Provide a verbatim copy of the data below.

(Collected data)
===

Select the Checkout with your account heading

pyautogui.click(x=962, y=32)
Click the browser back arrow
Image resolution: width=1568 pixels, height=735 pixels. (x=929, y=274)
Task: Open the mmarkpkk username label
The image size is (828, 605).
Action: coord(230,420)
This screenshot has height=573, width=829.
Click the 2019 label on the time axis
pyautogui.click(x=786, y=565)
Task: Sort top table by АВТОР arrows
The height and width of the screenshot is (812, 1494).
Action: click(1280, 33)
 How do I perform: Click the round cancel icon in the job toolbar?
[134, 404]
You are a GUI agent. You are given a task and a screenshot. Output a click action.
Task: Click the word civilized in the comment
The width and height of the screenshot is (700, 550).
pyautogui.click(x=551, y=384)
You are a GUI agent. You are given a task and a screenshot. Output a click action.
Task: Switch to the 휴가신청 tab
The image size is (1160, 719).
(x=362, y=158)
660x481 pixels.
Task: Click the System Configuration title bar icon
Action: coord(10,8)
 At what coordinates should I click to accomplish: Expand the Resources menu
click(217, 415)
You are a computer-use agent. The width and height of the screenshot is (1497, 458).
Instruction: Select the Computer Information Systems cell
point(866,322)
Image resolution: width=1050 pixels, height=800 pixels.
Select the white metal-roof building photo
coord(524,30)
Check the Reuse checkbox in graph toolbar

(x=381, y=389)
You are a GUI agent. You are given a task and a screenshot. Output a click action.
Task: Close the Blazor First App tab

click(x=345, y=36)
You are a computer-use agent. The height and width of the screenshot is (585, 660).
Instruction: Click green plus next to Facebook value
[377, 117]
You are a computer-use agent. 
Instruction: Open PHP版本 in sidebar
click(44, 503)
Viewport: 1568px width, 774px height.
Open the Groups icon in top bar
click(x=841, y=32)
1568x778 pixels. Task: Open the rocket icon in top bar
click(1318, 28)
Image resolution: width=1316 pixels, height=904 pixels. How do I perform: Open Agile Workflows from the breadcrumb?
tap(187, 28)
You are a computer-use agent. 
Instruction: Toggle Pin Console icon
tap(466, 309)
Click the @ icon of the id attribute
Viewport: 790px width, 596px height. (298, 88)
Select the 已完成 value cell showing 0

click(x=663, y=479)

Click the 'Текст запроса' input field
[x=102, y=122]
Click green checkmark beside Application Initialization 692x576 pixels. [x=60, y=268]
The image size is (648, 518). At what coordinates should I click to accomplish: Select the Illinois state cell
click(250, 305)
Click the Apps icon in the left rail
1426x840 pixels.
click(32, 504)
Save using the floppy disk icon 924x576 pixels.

===

-- ANSWER SPACE --
Select the Checkout with your account heading

pyautogui.click(x=962, y=32)
Click the browser back arrow
Image resolution: width=1568 pixels, height=735 pixels. (x=929, y=274)
Task: Open the mmarkpkk username label
The image size is (828, 605).
Action: coord(230,420)
This screenshot has height=573, width=829.
Click the 2019 label on the time axis
pyautogui.click(x=786, y=565)
Task: Sort top table by АВТОР arrows
The height and width of the screenshot is (812, 1494).
Action: click(1280, 33)
 How do I perform: Click the round cancel icon in the job toolbar?
[134, 404]
You are a GUI agent. You are given a task and a screenshot. Output a click action.
Task: Click the word civilized in the comment
The width and height of the screenshot is (700, 550).
pyautogui.click(x=551, y=384)
You are a GUI agent. You are given a task and a screenshot. Output a click action.
Task: Switch to the 휴가신청 tab
The image size is (1160, 719).
(x=362, y=158)
660x481 pixels.
Task: Click the System Configuration title bar icon
Action: coord(10,8)
 At what coordinates should I click to accomplish: Expand the Resources menu
click(217, 415)
You are a computer-use agent. The width and height of the screenshot is (1497, 458).
Instruction: Select the Computer Information Systems cell
point(866,322)
Image resolution: width=1050 pixels, height=800 pixels.
Select the white metal-roof building photo
coord(524,30)
Check the Reuse checkbox in graph toolbar

(x=381, y=389)
You are a GUI agent. You are given a task and a screenshot. Output a click action.
Task: Close the Blazor First App tab

click(x=345, y=36)
You are a computer-use agent. The height and width of the screenshot is (585, 660).
Instruction: Click green plus next to Facebook value
[377, 117]
You are a computer-use agent. 
Instruction: Open PHP版本 in sidebar
click(44, 503)
Viewport: 1568px width, 774px height.
Open the Groups icon in top bar
click(x=841, y=32)
1568x778 pixels. Task: Open the rocket icon in top bar
click(1318, 28)
Image resolution: width=1316 pixels, height=904 pixels. How do I perform: Open Agile Workflows from the breadcrumb?
tap(187, 28)
You are a computer-use agent. 
Instruction: Toggle Pin Console icon
tap(466, 309)
Click the @ icon of the id attribute
Viewport: 790px width, 596px height. (298, 88)
Select the 已完成 value cell showing 0

click(x=663, y=479)

Click the 'Текст запроса' input field
[x=102, y=122]
Click green checkmark beside Application Initialization 692x576 pixels. [x=60, y=268]
The image size is (648, 518). At what coordinates should I click to accomplish: Select the Illinois state cell
click(250, 305)
Click the Apps icon in the left rail
1426x840 pixels.
click(32, 504)
Save using the floppy disk icon 924x576 pixels.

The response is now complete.